Yemek alışkanlıklarından el sanatlarına, mimari eserlerden kılık kıyafetlere, kente özgü ürünlerden el sanatlarına kadar pek çok kültürel değerin yardımıyla bir kentin markalama faaliyetleri gerçekleştirilir. Kültüre dayalı ve sürdürülebilir markalama çalışmaları sadece rekabet avantajı sağlamakla kalmaz aynı zamanda sürdürülebilir kentler yaratmaya da katkı sağlar.

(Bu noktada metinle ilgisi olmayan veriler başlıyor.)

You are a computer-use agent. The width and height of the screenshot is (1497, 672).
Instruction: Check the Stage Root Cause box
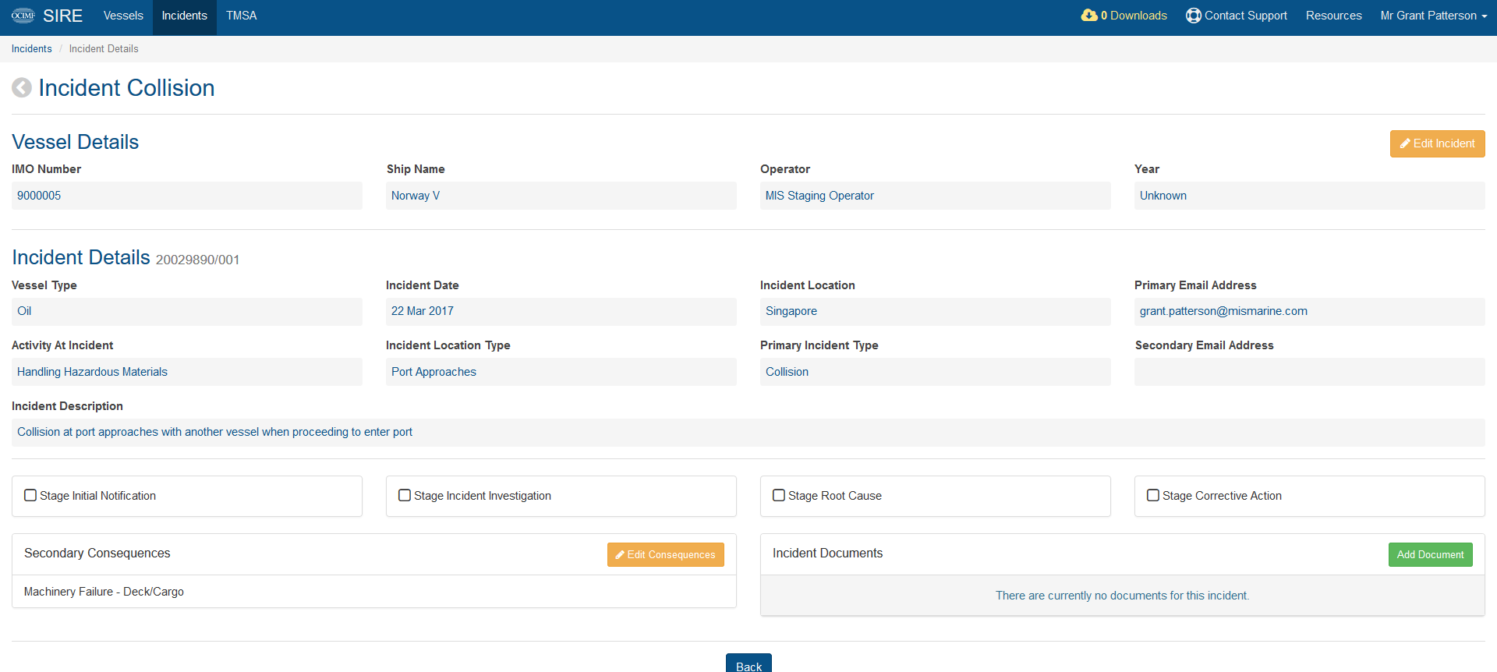tap(779, 495)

Kent Markalamada Kültürün Rolü
Küreselleşme etkisi ile kentler; fuarları, festivalleri, şenlikleri, spor etkinlikleri, kültür sanat faaliyetleri ile yerli ve yabancı turistleri çekerler. Kentlerin özü olan kimlik ise kent markalama faaliyetlerine kültürü dahil etmektedir. Bir kentin marka olmasına yönelik iletişim uygulamaları ekonomik durumuyla doğal güzelliklerini ve kentin kimliğine yansıyan tarihi geçmişi, uygulamaları, kitabe, heykel, resim gibi somut kültürel mirasını ve el sanatları, değerler, gelenekler, inançlar, mit ve efsaneler gibi somut olmayan kültürel mirasını kapsamaktadır.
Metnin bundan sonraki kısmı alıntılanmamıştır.